— start of Task input —

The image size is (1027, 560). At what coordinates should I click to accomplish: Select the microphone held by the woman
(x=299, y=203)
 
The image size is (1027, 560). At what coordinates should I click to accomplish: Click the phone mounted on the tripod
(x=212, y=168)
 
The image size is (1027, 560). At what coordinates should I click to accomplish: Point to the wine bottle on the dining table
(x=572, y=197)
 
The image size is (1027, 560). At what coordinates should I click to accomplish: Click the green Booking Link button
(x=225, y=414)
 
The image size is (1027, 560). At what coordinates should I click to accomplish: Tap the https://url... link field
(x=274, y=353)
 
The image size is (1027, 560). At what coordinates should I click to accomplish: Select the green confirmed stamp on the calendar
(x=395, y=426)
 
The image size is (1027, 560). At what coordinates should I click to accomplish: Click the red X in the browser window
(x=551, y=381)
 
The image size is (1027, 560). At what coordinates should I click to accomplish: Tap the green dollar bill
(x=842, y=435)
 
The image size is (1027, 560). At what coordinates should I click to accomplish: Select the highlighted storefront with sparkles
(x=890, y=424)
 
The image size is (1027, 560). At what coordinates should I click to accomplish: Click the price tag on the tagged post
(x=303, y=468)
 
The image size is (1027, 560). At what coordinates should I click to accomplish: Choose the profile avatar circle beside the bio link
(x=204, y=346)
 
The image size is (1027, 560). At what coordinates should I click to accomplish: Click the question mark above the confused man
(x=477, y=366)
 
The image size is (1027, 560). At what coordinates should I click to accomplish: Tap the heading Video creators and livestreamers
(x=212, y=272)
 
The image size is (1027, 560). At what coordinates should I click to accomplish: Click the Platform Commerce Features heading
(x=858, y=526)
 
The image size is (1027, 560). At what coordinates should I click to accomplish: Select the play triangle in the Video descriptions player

— end of Task input —

Rewrite the data above, changing "The image size is" to "The screenshot size is" at every occurrence and leaving everything else as it is.

The screenshot size is (1027, 560). At what coordinates should I click to accomplish: Select the microphone held by the woman
(x=299, y=203)
 
The screenshot size is (1027, 560). At what coordinates should I click to accomplish: Click the phone mounted on the tripod
(x=212, y=168)
 
The screenshot size is (1027, 560). At what coordinates should I click to accomplish: Point to the wine bottle on the dining table
(x=572, y=197)
 
The screenshot size is (1027, 560). At what coordinates should I click to accomplish: Click the green Booking Link button
(x=225, y=414)
 
The screenshot size is (1027, 560). At what coordinates should I click to accomplish: Tap the https://url... link field
(x=274, y=353)
 
The screenshot size is (1027, 560). At what coordinates should I click to accomplish: Select the green confirmed stamp on the calendar
(x=395, y=426)
 
The screenshot size is (1027, 560). At what coordinates should I click to accomplish: Click the red X in the browser window
(x=551, y=381)
 
The screenshot size is (1027, 560). At what coordinates should I click to accomplish: Tap the green dollar bill
(x=842, y=435)
 
The screenshot size is (1027, 560). At what coordinates should I click to accomplish: Select the highlighted storefront with sparkles
(x=890, y=424)
 
The screenshot size is (1027, 560). At what coordinates should I click to accomplish: Click the price tag on the tagged post
(x=303, y=468)
 
The screenshot size is (1027, 560). At what coordinates should I click to accomplish: Choose the profile avatar circle beside the bio link
(x=204, y=346)
 
The screenshot size is (1027, 560). At what coordinates should I click to accomplish: Click the question mark above the confused man
(x=477, y=366)
 
The screenshot size is (1027, 560). At what coordinates should I click to accomplish: Tap the heading Video creators and livestreamers
(x=212, y=272)
 
The screenshot size is (1027, 560). At what coordinates should I click to accomplish: Click the Platform Commerce Features heading
(x=858, y=526)
 
The screenshot size is (1027, 560). At what coordinates should I click to accomplish: Select the play triangle in the Video descriptions player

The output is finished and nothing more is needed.